When you find the line with "Learn more. (187, 2565)" among the records below, reproduce it and each line after it exactly, ending with the line with "Laminate [menuitem] (157, 2507)".

_Materials provided_
-=-=-=-=-
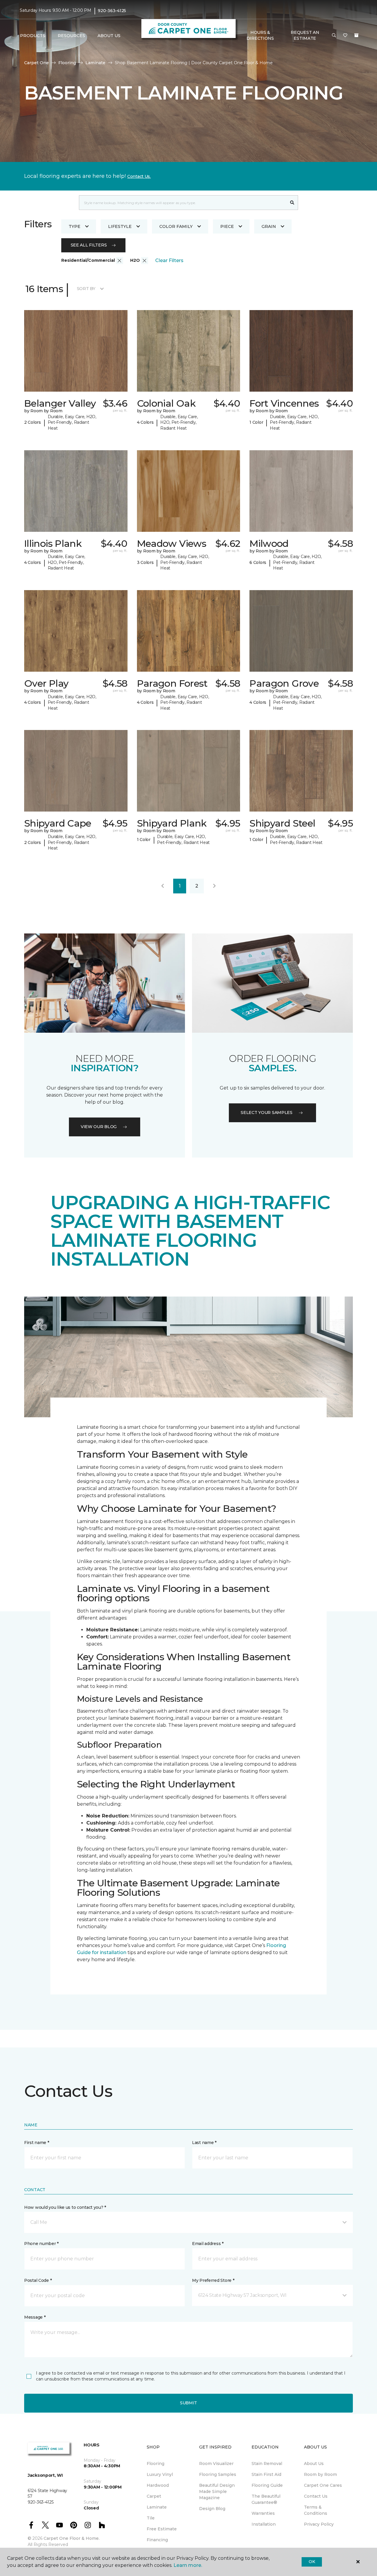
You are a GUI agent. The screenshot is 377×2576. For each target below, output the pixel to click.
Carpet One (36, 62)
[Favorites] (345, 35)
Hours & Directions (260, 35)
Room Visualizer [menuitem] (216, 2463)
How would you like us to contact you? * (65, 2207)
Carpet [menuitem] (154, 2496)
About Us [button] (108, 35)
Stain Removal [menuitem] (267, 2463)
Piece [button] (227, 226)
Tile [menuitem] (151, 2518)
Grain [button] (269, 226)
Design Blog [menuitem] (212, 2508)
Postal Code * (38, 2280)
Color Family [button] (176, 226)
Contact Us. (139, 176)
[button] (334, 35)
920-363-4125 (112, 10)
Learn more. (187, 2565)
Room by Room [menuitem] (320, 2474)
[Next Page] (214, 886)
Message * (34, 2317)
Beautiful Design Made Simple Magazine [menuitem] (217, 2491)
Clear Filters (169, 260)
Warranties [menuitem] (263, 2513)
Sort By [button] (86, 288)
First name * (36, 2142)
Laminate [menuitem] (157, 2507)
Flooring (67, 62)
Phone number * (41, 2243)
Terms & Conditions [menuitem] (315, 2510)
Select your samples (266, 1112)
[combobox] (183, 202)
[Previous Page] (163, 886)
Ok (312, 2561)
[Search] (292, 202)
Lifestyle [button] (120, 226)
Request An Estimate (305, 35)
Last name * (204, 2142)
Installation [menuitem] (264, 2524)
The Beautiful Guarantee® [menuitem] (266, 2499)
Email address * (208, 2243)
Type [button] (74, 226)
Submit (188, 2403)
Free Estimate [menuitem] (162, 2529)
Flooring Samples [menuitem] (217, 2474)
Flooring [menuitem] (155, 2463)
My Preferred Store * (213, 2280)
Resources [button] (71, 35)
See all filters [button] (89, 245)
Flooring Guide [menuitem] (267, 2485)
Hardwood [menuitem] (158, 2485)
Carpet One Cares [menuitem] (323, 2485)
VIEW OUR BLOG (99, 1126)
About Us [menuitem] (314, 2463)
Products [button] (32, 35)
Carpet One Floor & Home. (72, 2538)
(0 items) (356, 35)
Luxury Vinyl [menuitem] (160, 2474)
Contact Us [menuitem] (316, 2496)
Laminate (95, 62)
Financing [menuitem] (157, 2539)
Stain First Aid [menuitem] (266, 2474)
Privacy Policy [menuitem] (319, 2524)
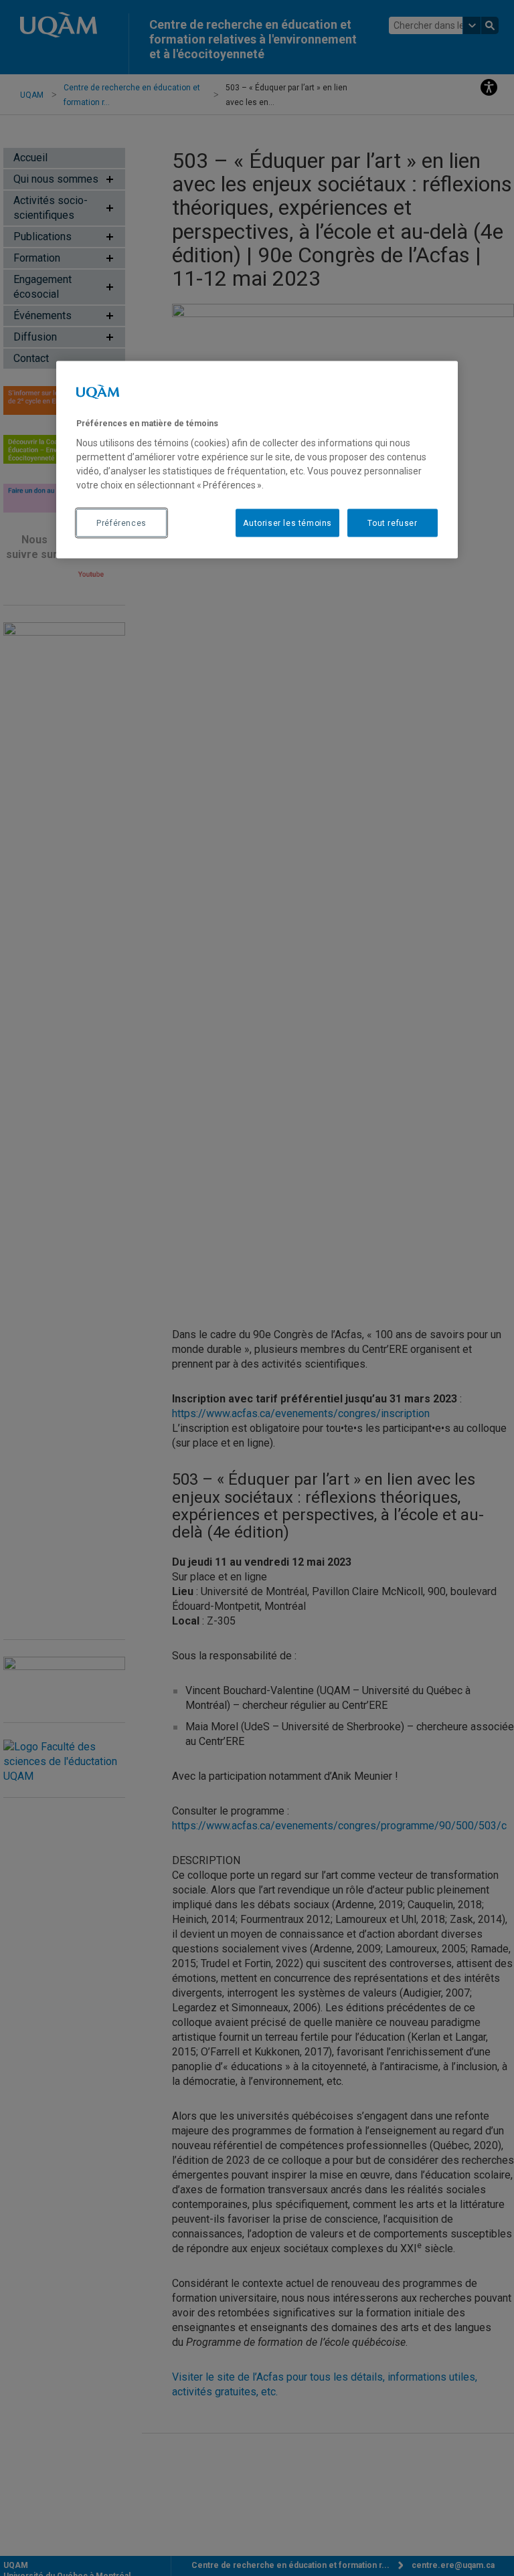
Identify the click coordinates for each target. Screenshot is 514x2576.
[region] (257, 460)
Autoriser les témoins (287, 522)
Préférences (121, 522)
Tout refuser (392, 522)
-=-=-=-=-
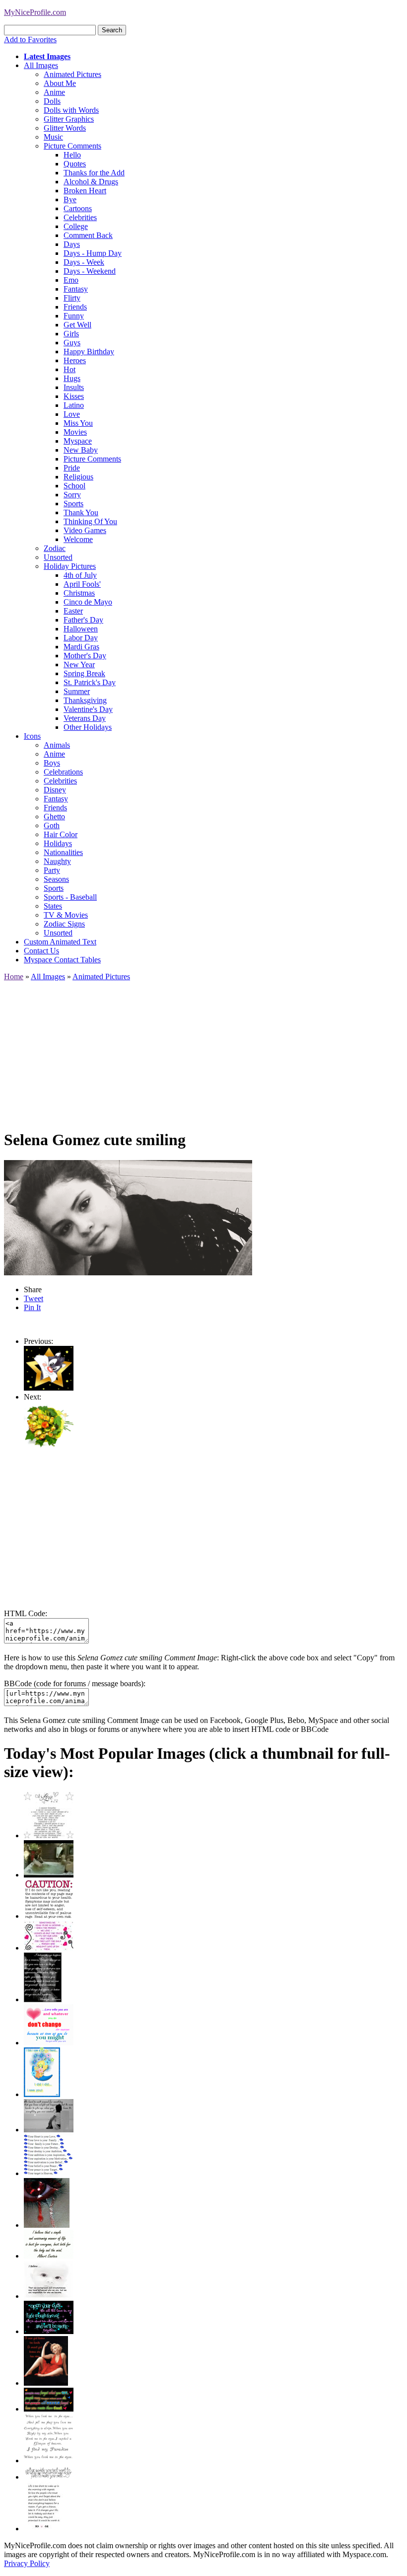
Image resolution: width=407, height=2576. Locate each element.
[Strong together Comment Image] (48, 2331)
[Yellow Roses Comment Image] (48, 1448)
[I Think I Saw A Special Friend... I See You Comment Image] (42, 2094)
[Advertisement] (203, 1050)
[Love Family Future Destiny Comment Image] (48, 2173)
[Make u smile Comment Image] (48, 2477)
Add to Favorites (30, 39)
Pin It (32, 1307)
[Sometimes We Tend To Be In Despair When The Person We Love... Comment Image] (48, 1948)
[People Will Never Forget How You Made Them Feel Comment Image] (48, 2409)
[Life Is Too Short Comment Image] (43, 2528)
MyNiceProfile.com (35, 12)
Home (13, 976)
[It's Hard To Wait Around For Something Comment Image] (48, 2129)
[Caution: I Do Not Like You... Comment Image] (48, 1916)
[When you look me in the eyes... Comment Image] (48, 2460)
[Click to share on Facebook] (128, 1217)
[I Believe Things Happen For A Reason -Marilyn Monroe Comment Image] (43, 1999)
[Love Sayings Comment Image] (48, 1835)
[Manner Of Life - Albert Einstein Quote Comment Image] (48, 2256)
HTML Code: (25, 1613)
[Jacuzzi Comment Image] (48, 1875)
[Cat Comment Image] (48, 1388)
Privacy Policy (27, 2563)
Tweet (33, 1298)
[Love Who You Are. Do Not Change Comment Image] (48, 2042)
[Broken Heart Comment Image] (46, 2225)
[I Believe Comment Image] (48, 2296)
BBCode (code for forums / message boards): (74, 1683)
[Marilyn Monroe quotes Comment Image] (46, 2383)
-=-=-=-=-
_Solution to this exercise_
Learn more. (187, 2565)
Room by Room [menuitem] (320, 2474)
[Next Page] (214, 886)
Message * (34, 2317)
Beautiful Design Made Simple Magazine [menuitem] (217, 2491)
Clear Filters (169, 260)
Warranties [menuitem] (263, 2513)
Sort By [button] (86, 288)
First name * (36, 2142)
Laminate [menuitem] (157, 2507)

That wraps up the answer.